« UN PROBLèME MONDIAL » : UNE éTUDE SUR DES PROGESTATIFS CONFIRME LE RISQUE DE TUMEUR AU CERVEAU

Alain Weill, directeur adjoint du groupement Epi-Phare, alliance de l’Assurance maladie et de l’Agence nationale de sécurité des médicaments (ANSM), prévient d’emblée : « C’est un problème de santé publique mondial ! » Lui et ses équipes ont étudié le risque de méningiome (ou tumeur des méninges, qui entourent le cerveau) lié à la prise de trois médicaments progestatifs. Ceux-ci peuvent être notamment utilisés comme contraceptifs, dans le traitement de l’endométriose, contre les saignements utérins, ou encore en traitement hormonal substitutif de la ménopause, selon les cas.

Cette étude conduite avec l’Assistance publique - Hôpitaux de Paris avait déjà été présentée, en français, en juillet. Elle est désormais parue ce mercredi soir dans le British Medical Journal, lui donnant une visibilité beaucoup plus large.
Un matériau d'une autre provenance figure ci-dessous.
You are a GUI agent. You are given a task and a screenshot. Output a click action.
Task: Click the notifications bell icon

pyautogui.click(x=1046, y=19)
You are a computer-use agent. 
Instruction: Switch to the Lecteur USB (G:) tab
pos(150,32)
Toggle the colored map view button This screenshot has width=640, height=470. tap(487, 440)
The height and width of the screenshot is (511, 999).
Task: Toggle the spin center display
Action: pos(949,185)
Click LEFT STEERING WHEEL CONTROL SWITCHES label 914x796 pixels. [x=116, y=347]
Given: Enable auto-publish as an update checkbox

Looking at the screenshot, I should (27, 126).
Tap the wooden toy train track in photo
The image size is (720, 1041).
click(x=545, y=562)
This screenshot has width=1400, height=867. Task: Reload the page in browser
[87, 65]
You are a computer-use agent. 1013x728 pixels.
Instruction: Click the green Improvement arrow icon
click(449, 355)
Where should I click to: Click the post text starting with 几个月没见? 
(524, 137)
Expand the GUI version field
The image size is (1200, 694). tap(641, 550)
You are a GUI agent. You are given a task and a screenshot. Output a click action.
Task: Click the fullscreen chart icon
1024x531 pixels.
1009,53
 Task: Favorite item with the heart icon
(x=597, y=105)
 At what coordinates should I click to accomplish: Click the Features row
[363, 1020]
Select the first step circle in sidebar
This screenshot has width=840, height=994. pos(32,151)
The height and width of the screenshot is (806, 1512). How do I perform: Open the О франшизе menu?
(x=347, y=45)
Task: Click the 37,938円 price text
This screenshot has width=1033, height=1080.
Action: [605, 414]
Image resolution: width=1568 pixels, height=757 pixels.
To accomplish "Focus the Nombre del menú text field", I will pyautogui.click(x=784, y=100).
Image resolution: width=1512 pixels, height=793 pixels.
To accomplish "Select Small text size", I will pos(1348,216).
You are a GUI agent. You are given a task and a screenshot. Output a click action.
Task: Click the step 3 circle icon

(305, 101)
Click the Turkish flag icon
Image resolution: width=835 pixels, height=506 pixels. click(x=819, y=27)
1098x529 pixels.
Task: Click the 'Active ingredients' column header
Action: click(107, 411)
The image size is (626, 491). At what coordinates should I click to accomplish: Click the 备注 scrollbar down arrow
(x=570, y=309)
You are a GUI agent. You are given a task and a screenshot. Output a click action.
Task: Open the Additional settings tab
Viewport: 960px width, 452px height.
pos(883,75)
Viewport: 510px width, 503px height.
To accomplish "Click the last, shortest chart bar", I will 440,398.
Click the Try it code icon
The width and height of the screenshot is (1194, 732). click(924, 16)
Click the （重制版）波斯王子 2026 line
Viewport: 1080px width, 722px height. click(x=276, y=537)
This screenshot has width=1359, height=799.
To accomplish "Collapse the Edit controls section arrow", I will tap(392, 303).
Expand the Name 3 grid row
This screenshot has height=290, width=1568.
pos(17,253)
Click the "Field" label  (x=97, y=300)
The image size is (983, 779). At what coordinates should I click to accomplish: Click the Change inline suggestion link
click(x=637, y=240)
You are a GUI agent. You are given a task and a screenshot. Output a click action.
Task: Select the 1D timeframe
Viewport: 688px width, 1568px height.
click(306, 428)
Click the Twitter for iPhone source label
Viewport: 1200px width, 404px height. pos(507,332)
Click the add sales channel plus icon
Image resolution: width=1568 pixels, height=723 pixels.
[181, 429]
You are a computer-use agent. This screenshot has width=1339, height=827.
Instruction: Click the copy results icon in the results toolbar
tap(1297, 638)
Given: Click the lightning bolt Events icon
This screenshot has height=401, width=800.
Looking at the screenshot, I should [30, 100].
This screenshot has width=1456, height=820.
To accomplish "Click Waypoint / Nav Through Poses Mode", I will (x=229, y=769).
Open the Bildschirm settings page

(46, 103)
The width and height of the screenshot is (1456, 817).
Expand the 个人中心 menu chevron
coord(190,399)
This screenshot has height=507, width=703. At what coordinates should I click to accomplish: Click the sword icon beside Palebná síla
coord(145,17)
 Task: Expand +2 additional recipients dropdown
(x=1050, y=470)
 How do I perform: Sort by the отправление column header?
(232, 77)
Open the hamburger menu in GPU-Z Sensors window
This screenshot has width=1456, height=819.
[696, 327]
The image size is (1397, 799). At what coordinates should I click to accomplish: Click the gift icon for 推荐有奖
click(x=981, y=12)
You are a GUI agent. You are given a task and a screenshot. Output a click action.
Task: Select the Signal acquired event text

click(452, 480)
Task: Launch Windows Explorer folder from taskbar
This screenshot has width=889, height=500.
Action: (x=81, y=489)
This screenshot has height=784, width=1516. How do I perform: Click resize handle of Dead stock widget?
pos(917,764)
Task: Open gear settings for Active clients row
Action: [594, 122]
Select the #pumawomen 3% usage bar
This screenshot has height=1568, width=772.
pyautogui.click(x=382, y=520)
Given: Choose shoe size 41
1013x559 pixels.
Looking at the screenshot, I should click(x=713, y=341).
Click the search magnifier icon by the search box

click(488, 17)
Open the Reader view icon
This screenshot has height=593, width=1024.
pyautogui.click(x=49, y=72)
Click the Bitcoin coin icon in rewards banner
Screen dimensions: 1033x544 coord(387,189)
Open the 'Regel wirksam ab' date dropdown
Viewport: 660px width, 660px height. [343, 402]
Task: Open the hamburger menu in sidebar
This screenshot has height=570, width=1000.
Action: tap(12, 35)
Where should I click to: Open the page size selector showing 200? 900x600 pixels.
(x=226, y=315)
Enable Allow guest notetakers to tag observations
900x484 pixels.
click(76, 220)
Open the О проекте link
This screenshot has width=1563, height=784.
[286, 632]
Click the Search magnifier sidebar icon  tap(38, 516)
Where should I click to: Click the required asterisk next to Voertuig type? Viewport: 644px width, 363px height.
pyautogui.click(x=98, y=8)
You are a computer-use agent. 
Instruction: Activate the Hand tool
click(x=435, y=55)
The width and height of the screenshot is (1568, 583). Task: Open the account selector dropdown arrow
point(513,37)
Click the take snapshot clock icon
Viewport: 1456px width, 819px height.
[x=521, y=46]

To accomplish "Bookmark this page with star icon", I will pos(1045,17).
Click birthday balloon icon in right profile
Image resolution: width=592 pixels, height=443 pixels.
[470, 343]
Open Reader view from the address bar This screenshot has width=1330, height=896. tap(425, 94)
Les scientifiques ont récupéré les données de plus de 18 000 femmes âgées de 45 à 74 ans et opérées d’un méningiome entre 2009 et 2 018 en France, avant de les comparer à celles de 90 000 autres femmes. L’utilisation prolongée (au moins un an) de trois médicaments progestatifs est associée à un risque accru de tumeur des méninges nécessitant une intervention chirurgicale : 3,5 fois plus important pour le Colprone (molécule médrogestone), 5,6 pour le Depo Provera (acétate de médroxyprogestérone injectable) et 2 fois plus important pour le Surgestone (promégestone), qui n’est plus commercialisé en France depuis 2020.

74 millions de femmes traitées au Depo Provera dans le monde

De précédentes études avaient abouti à des résultats similaires pour l’Androcur, le Lutéran et le Lutenyl. De nombreuses Françaises se sont alors rabattues vers le Colprone, passé de 10 000 à 30 000 consommatrices en trois ans. Aucun risque accru n’apparaît pour les personnes traitées pendant moins d’un an, mais « si les femmes ont utilisé un autre progestatif à risque avant de passer au Colprone, elles présentent un risque accru de méningiome sans attendre un an », prévient Alain Weill. Dans ce cas de figure, l’ANSM recommande désormais de réaliser une IRM.

Le Depo Provera, un contraceptif injectable, est lui très peu utilisé en France (5 000 personnes concernées seulement) mais très largement dans le monde (74 millions). « Beaucoup de ces femmes sont défavorisées et vivent dans des pays à bas revenu économique », alerte Alain Weill. Treize millions de ces 74 millions de citoyennes résident en Indonésie, notamment. « Imaginez le nombre de méningiomes dans ce pays ! » s’inquiète le médecin spécialiste de santé publique. Dans un communiqué relayé par The Guardian, le fabricant du Depo Provera, Pfizer, se dit « conscient » de ce risque et indique qu’il va « mettre à jour les notices des produits ».

Cette étude est dite « observationnelle », mais « il y a très clairement un lien de causalité, car un ensemble d’études convergent et les mécanismes biologiques des progestatifs sur les tissus des méninges sont connus », développe Alain Weil. Bonne nouvelle, en revanche, pour la France : avec le stérilet hormonal, implanté sur environ 2 millions de femmes, aucun risque accru n’apparaît. « C’est très rassurant », avance le médecin. De façon générale, n’importe quel progestatif « doit toujours être prescrit à la dose minimale efficace et pendant une durée d’utilisation la plus courte possible », conclut l’ANSM.